Andrew's surprise return for Laurie's funeral is embraced by the family but treated with immediate distrust and suspicion by Stephen. Not least because his memories of Andrew living with them while growing up are hazy at best, non-existent at worst.
He quickly convinces himself that Andrew is a con man trying to smooth-talk his way to ownership of the family pub, while Andrew insists he's only come back because it was the one place in his eventful life where he felt truly happy.
The show offers no answer to Stephen's frequent question of, "why are you here?". Instead it muddies the waters with utterly contradictory flashbacks. Andrew will start reminiscing about a blissful sun-filled afternoon and we'll see young Stephen being rained on. You're never quite sure whose versions of events are true or if the events even happened at all.
As the episodes tick over the mystery deepens and behavioural extremes are inched closer towards. Andrew's conduct gets decidedly more shady and Stephen's desire to uncover the truth gets more and more fuelled by obsessive madness and increasing amounts of alcohol.
When his ex-wife mentions his whisky consumption he shrugs it off, saying, "I'm not guzzling. It's a single malt. It's studied appreciation," before guzzling down the rest of his glass.
The show's humour is pitch black, socially cynical and filled with merciless zings and devastating one-liners. There are scenes that are so awkward and situationally uncomfortable that they leave you squirming in your seat.
But it also has a real heart beneath the heartlessness. There's moments where it's incredibly moving without sliding into sentimentality of getting treacly.
Obviously, it's great. And while it's true that the pair are in their familiar roles - uptight square and cool cat - Back stretches their two archetypes like it's pulling back a slingshot that's aimed directly at the limits of audience acceptance.
Fortunately, the show's aim is true and it lands a direct hit on the ol' funny bone. Appropriate considering Back is often painfully funny.

▶ [MATERIAL FOR THIS EXERCISE]:
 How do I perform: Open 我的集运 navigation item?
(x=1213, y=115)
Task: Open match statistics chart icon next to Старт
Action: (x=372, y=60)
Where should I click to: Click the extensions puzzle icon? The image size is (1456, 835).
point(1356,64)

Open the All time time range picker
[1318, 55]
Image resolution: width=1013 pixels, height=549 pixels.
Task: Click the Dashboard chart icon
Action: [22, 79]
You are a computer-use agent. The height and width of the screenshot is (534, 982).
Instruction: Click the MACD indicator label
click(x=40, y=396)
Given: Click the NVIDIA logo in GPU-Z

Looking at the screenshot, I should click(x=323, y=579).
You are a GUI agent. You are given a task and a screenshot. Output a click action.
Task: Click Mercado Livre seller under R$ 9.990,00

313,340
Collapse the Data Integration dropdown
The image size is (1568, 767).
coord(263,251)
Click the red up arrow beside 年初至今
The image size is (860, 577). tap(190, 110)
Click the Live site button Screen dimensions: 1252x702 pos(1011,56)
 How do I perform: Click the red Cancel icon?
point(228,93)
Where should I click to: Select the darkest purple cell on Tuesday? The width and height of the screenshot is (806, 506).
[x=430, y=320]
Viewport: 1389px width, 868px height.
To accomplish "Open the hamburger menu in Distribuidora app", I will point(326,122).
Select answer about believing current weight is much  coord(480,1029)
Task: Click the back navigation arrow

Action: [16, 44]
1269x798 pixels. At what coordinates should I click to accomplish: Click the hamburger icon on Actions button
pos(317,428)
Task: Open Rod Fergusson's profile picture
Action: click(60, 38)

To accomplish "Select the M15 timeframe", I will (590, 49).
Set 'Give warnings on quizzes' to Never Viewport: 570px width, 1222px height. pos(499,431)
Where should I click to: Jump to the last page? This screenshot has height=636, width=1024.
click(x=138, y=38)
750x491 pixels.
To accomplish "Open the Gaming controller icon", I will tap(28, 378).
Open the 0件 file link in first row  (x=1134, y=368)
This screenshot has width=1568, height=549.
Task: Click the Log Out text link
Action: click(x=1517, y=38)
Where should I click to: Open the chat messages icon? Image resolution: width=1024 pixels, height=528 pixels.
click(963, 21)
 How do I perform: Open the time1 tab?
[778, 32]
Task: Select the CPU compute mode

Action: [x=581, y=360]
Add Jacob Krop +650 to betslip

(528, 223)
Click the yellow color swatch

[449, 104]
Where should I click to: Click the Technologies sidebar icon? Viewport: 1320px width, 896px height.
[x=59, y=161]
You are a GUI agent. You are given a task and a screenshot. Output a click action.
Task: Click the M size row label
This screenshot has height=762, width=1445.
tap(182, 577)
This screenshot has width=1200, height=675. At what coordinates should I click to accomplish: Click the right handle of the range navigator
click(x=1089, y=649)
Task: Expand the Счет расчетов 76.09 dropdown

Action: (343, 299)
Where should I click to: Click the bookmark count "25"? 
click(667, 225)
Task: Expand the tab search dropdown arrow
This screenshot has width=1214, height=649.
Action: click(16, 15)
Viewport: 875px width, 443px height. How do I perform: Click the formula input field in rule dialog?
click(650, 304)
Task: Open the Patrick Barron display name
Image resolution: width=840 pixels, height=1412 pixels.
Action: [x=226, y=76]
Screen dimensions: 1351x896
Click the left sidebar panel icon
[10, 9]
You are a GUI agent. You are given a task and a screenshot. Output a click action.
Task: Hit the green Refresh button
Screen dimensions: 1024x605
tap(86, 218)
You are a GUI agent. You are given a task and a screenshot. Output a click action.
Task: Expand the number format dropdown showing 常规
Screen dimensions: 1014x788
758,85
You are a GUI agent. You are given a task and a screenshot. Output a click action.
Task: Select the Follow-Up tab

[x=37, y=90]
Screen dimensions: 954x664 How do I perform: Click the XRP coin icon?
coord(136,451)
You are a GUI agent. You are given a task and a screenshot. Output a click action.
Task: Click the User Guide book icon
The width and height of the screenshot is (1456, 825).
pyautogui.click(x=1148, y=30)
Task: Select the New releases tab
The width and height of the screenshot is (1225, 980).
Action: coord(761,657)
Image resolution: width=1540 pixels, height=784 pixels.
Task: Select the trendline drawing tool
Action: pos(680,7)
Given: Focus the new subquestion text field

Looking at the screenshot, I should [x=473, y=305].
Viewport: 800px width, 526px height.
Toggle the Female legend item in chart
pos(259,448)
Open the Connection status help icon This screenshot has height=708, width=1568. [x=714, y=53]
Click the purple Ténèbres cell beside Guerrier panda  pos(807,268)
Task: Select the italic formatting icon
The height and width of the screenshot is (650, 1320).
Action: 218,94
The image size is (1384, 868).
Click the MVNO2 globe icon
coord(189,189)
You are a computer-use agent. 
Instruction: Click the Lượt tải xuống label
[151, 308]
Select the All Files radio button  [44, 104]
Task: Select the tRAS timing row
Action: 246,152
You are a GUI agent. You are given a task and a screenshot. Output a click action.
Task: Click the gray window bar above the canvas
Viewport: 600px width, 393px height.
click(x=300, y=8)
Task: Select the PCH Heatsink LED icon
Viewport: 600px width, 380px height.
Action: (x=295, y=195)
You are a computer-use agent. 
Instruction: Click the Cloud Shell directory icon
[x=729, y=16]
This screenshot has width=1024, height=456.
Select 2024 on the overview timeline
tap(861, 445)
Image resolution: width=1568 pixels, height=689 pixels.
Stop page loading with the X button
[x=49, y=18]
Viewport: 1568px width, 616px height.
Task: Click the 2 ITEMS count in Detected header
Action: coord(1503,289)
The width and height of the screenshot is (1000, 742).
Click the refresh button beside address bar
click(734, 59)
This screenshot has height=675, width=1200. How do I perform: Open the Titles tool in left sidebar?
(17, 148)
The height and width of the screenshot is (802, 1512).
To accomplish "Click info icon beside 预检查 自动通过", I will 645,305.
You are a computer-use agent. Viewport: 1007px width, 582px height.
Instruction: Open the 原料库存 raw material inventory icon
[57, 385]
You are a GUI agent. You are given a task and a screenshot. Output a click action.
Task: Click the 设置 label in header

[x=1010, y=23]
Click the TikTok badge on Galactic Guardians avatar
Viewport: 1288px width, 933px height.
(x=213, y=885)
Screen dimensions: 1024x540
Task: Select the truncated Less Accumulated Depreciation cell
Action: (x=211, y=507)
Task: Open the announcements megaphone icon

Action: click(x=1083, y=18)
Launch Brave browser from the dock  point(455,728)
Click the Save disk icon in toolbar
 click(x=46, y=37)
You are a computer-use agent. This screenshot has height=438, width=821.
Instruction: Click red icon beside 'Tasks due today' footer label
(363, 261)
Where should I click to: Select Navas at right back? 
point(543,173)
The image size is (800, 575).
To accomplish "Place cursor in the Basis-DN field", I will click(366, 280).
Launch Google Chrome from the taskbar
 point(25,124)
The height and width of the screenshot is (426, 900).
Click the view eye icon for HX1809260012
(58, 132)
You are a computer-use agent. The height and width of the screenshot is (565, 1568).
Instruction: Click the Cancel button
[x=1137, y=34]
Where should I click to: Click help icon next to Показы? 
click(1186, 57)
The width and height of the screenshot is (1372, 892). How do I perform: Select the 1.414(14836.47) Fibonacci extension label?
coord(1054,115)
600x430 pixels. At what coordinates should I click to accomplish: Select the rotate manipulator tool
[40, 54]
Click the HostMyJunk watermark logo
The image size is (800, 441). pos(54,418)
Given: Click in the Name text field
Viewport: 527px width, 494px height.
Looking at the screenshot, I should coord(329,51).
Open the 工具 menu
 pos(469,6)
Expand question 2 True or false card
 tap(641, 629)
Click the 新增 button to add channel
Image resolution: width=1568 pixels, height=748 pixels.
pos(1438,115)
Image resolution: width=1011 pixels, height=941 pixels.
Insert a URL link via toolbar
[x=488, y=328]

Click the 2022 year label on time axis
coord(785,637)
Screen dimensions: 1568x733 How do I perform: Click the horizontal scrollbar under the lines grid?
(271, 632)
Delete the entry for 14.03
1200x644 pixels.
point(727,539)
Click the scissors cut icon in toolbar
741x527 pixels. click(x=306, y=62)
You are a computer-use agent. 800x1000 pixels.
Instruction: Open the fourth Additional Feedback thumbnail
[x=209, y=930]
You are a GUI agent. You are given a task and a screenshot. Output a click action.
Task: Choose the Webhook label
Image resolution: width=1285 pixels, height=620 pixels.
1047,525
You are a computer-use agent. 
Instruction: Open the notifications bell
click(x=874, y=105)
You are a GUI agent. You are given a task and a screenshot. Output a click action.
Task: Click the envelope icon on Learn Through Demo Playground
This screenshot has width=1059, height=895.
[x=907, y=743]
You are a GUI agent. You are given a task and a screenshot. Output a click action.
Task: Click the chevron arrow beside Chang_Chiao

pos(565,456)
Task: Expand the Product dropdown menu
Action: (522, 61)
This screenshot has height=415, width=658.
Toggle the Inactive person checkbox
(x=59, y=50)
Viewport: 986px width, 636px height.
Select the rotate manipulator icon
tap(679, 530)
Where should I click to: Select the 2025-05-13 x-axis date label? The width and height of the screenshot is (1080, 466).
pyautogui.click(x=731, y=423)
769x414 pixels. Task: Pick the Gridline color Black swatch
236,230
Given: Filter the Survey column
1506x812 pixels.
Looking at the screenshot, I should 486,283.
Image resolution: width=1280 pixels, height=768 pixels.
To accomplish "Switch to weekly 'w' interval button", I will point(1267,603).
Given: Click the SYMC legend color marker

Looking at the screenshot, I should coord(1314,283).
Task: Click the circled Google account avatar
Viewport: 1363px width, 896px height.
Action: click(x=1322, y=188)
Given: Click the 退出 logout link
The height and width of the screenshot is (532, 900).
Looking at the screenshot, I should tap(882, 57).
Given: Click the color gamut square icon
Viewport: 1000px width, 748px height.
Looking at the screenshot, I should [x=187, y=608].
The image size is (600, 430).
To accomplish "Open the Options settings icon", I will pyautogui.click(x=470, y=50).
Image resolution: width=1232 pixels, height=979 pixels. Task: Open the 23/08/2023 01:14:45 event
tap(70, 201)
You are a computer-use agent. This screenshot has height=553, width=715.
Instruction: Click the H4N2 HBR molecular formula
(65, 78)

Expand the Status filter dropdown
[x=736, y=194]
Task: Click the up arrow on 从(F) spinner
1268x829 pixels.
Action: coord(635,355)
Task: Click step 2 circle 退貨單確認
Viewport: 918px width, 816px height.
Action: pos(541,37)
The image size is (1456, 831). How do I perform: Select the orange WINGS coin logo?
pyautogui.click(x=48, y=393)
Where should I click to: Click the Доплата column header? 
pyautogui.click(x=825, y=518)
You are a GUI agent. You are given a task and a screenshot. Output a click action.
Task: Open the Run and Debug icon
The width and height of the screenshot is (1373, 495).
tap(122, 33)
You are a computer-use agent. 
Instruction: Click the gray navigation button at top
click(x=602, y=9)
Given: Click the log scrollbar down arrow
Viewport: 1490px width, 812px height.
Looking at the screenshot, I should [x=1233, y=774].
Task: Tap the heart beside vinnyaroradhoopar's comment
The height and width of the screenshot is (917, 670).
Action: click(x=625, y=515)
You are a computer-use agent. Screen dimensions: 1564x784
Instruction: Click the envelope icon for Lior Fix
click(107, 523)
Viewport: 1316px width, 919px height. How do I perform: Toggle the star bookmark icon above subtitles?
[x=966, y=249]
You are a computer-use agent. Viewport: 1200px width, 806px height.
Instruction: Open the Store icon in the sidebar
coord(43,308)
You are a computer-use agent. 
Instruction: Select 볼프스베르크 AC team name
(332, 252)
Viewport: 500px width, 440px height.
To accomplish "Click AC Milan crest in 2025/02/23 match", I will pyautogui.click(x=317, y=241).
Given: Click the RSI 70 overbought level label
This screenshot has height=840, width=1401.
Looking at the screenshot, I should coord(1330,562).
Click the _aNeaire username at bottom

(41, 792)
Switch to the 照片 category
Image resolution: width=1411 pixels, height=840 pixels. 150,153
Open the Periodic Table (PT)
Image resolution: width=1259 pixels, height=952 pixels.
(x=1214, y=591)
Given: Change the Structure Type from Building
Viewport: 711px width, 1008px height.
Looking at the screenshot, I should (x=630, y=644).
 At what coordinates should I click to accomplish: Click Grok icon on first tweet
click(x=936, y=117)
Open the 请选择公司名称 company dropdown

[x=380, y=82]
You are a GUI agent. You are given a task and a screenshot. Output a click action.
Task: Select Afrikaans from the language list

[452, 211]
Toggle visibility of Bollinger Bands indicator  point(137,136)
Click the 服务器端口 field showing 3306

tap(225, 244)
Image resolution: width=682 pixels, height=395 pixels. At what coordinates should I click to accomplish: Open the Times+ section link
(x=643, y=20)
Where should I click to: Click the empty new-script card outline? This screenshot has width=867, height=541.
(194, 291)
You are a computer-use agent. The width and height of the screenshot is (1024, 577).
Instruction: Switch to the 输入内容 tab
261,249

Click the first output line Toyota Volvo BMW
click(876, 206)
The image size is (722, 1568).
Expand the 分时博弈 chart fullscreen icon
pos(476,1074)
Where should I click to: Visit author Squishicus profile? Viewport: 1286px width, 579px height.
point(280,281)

▶ [TASKS TO CARRY OUT]:
• A. Copy the passage of the review word for word, starting at "The show offers" and ending after "amounts of alcohol.".
• B. Write out these lines of the entries word for word, beginning with the line containing "Where should I click to: Open" and stopping after the line containing "[x=59, y=161]".

▶ [EXERCISE RESPONSES]:
• A.
The show offers no answer to Stephen's frequent question of, "why are you here?". Instead it muddies the waters with utterly contradictory flashbacks. Andrew will start reminiscing about a blissful sun-filled afternoon and we'll see young Stephen being rained on. You're never quite sure whose versions of events are true or if the events even happened at all.
As the episodes tick over the mystery deepens and behavioural extremes are inched closer towards. Andrew's conduct gets decidedly more shady and Stephen's desire to uncover the truth gets more and more fuelled by obsessive madness and increasing amounts of alcohol.

• B.
Where should I click to: Open the chat messages icon? Image resolution: width=1024 pixels, height=528 pixels.
click(963, 21)
 How do I perform: Open the time1 tab?
[778, 32]
Task: Select the CPU compute mode

Action: [x=581, y=360]
Add Jacob Krop +650 to betslip

(528, 223)
Click the yellow color swatch

[449, 104]
Where should I click to: Click the Technologies sidebar icon? Viewport: 1320px width, 896px height.
[x=59, y=161]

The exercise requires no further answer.